_Data shown_
===
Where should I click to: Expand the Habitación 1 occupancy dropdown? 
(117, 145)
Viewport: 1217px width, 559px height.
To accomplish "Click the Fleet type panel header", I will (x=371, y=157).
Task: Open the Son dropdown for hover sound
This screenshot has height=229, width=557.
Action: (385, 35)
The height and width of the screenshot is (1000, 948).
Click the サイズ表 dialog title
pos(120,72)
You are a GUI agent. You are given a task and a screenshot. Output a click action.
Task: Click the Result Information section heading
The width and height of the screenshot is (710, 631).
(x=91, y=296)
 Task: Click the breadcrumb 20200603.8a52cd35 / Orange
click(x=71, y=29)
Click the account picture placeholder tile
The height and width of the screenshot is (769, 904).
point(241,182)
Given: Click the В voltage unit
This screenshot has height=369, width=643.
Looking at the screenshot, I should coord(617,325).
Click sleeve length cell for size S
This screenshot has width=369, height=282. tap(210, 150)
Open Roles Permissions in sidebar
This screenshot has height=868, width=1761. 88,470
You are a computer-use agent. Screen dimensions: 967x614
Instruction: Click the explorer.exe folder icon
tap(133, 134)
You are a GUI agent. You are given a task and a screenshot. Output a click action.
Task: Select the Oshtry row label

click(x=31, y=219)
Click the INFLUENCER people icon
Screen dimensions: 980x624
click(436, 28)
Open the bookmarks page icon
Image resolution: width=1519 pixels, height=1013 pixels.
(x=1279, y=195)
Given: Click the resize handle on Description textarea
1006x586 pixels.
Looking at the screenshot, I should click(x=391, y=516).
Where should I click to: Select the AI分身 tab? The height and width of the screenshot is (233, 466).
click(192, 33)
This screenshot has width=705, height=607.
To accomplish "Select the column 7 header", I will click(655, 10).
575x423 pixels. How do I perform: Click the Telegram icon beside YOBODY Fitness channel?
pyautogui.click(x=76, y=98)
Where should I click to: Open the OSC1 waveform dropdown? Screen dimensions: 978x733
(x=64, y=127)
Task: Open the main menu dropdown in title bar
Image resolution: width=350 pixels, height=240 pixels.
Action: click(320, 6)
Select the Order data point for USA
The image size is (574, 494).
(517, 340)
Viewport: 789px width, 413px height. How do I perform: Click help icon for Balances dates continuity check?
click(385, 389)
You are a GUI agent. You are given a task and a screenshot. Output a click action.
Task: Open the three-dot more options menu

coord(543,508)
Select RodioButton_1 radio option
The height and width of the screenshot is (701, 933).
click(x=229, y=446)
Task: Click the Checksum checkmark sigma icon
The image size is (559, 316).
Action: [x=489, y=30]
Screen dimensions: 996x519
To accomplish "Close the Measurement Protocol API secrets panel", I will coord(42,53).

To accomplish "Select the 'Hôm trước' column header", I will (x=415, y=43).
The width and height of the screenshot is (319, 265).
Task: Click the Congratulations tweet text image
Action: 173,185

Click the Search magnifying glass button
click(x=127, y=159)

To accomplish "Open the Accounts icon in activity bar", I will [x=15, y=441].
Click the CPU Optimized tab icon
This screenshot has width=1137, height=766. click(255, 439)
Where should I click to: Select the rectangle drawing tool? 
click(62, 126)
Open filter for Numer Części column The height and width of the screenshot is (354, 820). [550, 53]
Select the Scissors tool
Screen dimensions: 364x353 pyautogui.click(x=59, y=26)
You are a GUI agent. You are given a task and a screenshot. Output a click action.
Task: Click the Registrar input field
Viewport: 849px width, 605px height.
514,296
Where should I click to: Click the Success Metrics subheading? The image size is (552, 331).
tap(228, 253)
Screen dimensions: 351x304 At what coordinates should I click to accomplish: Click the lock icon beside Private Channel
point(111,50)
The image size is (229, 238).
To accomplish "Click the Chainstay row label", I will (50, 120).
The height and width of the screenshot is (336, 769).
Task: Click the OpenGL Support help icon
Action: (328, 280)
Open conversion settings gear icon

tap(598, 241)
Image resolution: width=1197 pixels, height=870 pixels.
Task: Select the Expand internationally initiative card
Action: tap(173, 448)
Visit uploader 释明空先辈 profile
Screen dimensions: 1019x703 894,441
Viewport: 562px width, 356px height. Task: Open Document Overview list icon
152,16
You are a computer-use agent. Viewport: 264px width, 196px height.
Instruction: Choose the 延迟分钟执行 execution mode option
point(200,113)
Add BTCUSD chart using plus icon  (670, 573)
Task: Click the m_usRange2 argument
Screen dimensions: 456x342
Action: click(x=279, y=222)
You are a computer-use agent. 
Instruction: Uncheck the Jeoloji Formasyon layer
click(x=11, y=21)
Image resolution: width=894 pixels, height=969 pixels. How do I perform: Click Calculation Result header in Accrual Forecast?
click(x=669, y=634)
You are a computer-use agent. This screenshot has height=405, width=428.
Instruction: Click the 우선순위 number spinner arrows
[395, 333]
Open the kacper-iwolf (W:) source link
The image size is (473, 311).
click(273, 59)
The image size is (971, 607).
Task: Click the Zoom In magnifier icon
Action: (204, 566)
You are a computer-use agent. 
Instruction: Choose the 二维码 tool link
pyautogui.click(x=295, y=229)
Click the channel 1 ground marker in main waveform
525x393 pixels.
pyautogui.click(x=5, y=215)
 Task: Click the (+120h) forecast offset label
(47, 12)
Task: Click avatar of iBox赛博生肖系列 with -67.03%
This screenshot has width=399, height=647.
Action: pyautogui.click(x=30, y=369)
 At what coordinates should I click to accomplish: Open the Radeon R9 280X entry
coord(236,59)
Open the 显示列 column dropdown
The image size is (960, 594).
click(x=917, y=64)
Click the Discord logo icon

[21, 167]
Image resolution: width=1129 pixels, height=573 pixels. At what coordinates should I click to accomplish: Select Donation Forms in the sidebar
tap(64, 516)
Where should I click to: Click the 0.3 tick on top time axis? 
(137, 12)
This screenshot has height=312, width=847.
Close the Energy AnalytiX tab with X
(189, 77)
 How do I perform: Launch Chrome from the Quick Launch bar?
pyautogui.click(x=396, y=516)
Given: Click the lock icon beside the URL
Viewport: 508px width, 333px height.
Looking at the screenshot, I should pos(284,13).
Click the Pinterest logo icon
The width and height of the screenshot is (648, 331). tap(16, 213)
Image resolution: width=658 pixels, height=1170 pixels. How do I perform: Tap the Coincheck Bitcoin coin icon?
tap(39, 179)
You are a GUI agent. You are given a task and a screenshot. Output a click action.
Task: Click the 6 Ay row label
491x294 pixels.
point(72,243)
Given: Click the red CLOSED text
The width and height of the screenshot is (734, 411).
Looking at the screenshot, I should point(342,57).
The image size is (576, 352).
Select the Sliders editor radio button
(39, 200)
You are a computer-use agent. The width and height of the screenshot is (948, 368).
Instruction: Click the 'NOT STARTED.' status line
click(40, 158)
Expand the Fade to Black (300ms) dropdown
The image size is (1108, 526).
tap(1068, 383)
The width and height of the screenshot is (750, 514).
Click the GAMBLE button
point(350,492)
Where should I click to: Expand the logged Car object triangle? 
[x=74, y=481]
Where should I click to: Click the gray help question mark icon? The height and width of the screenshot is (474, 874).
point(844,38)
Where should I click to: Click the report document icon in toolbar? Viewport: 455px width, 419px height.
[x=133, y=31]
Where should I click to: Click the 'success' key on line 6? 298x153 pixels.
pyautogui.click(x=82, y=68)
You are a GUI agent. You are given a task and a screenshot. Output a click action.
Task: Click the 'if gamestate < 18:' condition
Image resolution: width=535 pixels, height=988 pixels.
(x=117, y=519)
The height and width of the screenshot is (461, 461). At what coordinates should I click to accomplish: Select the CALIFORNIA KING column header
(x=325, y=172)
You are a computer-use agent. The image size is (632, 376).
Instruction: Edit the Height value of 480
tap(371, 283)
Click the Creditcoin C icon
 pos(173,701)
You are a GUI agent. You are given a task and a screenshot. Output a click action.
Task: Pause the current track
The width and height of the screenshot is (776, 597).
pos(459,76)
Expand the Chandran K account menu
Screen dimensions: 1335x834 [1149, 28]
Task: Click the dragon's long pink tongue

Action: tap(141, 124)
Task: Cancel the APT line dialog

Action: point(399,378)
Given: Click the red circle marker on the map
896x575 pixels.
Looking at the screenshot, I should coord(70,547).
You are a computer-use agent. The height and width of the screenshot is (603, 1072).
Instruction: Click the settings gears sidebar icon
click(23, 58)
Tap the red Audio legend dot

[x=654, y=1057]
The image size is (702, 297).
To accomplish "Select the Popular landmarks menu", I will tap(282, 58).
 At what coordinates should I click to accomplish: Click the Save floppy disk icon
===
_Task item_
Using the records above, find and show each line with the string "panel".

_Answer below_
To accomplish "Click the Fleet type panel header", I will (x=371, y=157).
To accomplish "Close the Measurement Protocol API secrets panel", I will coord(42,53).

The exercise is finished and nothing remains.